Home Depot Inc. (HD) reported Tuesday third quarter earnings and revenue that beat Wall Street expectations as the mending U.S. housing market sparked consumers to spend more on improvements and repairs. Meanwhile, the world’s largest home improvement retailer raised its full-year guidance as well.
The Atlanta-based company reported sales of $18.1 billion for the quarter, a 4.6 percent increase over the year prior quarter of $17.3 billion. Net earnings totaled $947 million, or 63 cents per share, up from $934 million, or 60 cents per share last year. Excluding costs related to closing seven big-box stores in China, earnings were 74 cents per share, a 23.3 percent increase over Q3 2011. Analysts were expecting earnings of 70 cents per share on revenue of $17.92 billion. Wall Street predictions generally do not include adjusted expenses.
“Our third-quarter results were better than we expected and reflected, in part, what we believe is the start of the path toward the healing of the housing market,” said Frank Blake, chairman & CEO at Home Depot.
Based on the strong third quarter, the Dow Jones and S&P 500 company boosted its fiscal 2012 predictions to adjusted earnings of $3.03 per share, representing 5.2 percent growth, from its prior guidance of $2.95 a share, or a 4.6 percent gain. The company also intends to buy-back an additional $700 million in shares during the fourth quarter to bring its total for the year to $4 billion.
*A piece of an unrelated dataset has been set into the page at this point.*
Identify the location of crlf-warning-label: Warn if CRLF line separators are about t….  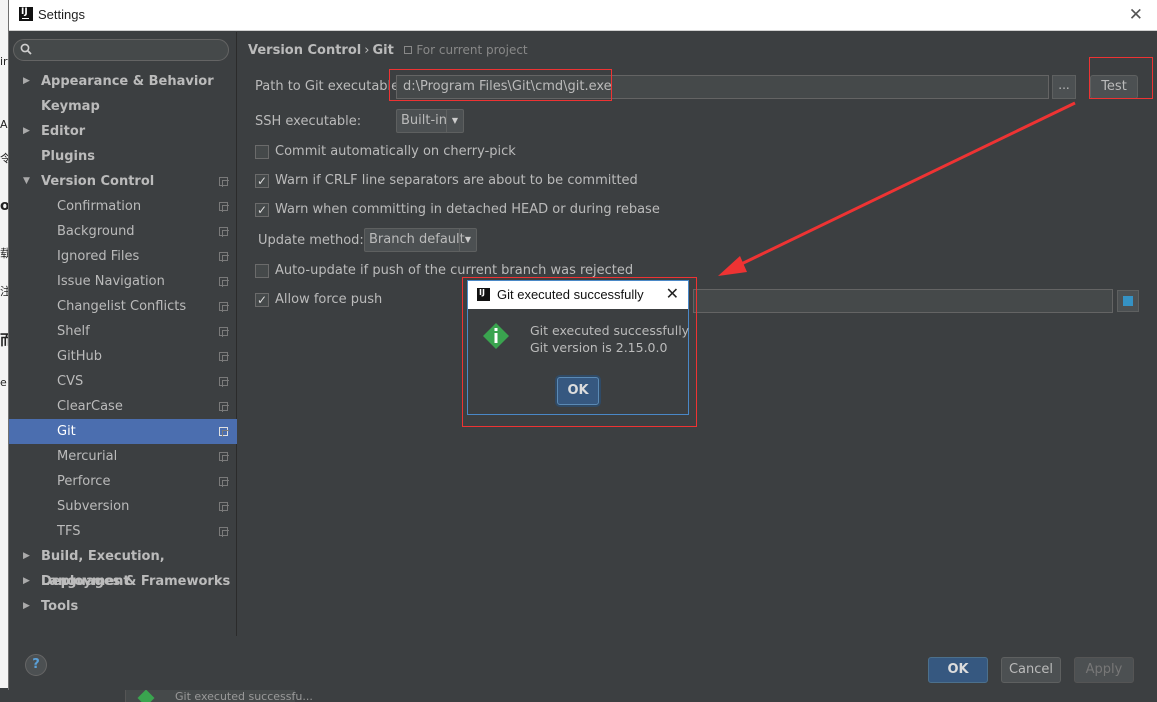
(456, 180).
During the third quarter, same-store sales – purchases at stores that have been open at least one year – increased 4.2 percent, including 4.3 percent expansion in U.S. stores. Same-store sales have increased now for six consecutive quarters, a signal that the U.S. housing market is improving. Gross margins modestly expanded from 34.6 percent from 34.4 percent. The number of transactions also rose from 325.3 million to 331 million for the quarter. The average transaction was valued at $54.55, a 2.9 percent increase over last year’s quarter.
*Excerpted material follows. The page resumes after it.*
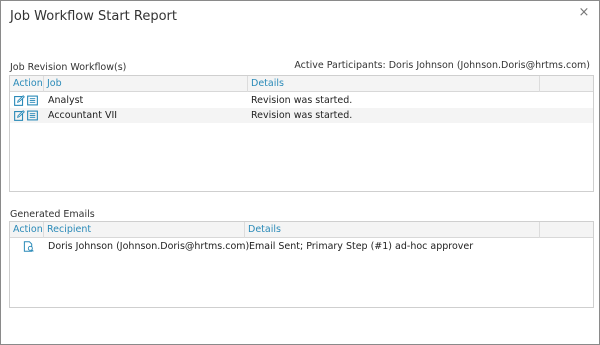  Describe the element at coordinates (28, 246) in the screenshot. I see `email-view-icon` at that location.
At the end of the quarter, Home Depot employed more than 300,000 people and operated 2,250 retail locations in all 50 U.S. states, the District of Columbia, Puerto Rico, U.S. Virgin Islands, Guam, 10 Canadian provinces and Mexico.
The stores in China are now closed, but Blake said in October that the company was pondering different business models for China locations that make facilitate better market penetration.
Shares of HD are ahead by nearly 50 percent in 2012 and about 75 percent in the past 52 weeks. Shares closed Monday trading at $61.16 and sit close to all-time highs of $63.20 which were made early in October.
Rival Lowes Companies, Inc. (LOW) is also sitting near all-time highs. Lowes closed Monday at $31.98 per share and will be reporting earnings next Monday, November 19.